Des professeurs des écoles rencontrent la question : « la chimie est-elle verte ? » auprès de la société industrielle Biolie. Devant trouver le protocole le plus efficace pour extraire un colorant de betteraves, de poivrons, carottes, choux rouges, feuilles de blette… Ils découpent, écrasent, mélangent à l’eau, l’huile, l’alcool, filtrent, chauffent, testent, puis communiquent leurs résultats à l’ensemble du groupe. Un éclairage scientifique, alors donné, leur permet d’entrevoir une chimie plus écoresponsable et de concevoir des activités expérimentales simples avec leurs élèves.
La France, pour satisfaire aux orientations préconisées par les Nations unies dans les objectifs du développement durable, s’engage aujourd’hui dans une évolution de ses programmes scolaires de primaire et de collège. Applaudissant, que souhaiter sinon que ces immenses questions sociétales, qui entrecroisent tous les aspects de l’activité humaine, ne fassent pas disparaître, par un traitement aussi sympathique que superficiel dans les classes, les acquis indispensables de savoirs scientifiques et de rigueur de raisonnement, dont nos élèves auront besoin demain.
Espérons la prise des mesures politiques qui s’imposent pour améliorer le cadre et la pratique des professeurs ! Elles permettront mieux qu’hier l’entrée de nos professeurs et de nos élèves dans le Grand Récit que raconte aujourd’hui la science, ce grand et passionnant Récit dont Michel Serres souhaitait la narration à tous, du bambin au savant spécialisé.

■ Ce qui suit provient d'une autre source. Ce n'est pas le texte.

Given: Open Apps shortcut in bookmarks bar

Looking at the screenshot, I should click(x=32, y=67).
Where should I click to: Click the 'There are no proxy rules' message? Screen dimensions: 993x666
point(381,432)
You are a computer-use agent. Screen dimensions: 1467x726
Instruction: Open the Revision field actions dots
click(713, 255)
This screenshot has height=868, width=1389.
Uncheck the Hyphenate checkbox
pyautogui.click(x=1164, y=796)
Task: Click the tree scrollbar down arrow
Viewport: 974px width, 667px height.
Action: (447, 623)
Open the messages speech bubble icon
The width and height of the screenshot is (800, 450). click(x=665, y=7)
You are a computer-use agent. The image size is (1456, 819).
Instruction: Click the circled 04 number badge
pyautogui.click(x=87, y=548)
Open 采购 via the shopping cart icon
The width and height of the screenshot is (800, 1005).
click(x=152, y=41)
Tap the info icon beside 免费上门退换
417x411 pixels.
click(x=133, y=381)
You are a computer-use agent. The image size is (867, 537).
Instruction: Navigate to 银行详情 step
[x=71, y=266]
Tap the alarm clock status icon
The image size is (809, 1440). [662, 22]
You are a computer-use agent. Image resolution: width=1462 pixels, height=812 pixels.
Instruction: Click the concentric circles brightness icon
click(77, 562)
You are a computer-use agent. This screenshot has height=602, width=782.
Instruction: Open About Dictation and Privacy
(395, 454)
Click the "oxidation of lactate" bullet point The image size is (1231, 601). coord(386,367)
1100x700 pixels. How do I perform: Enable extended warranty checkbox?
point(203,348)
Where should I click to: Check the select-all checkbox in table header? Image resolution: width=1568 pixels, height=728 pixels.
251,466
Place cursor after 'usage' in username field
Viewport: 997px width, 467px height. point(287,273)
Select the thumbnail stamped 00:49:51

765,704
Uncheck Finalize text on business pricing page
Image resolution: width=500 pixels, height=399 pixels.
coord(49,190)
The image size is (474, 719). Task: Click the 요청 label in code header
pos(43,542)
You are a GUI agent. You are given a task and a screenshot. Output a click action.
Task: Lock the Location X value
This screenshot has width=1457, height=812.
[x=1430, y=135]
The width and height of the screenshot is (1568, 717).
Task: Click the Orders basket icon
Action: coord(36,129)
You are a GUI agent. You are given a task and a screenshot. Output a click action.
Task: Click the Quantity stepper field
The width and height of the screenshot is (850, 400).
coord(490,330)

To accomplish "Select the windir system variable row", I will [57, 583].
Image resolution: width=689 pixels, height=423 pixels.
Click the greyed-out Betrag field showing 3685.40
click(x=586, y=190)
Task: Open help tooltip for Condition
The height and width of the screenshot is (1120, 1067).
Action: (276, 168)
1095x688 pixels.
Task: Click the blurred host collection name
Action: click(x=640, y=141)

Pierre Léna. J’ai des liens constants avec la Fondation La main à la pâte et avec l’Office for Climate Education, deux fondations que j’ai contribué à créer et dont je soutiens l’action, notamment en tant que membre de l’Académie des sciences. L’une et l’autre sont financées sur fonds publics et privés.
Je travaille à l’Université de Lorraine à l’INSPE de Lorraine et pour la Fondation La main à la pâte, qui propose une offre de formation continue pour les professeurs du 1er et 2nd degré en science, technologie et mathématiques. La Maison pour la science en Lorraine est soutenue par des fonds publics (Université de Lorraine, Fondation La main à la pâte, collectivités et rectorat de Nancy-Metz).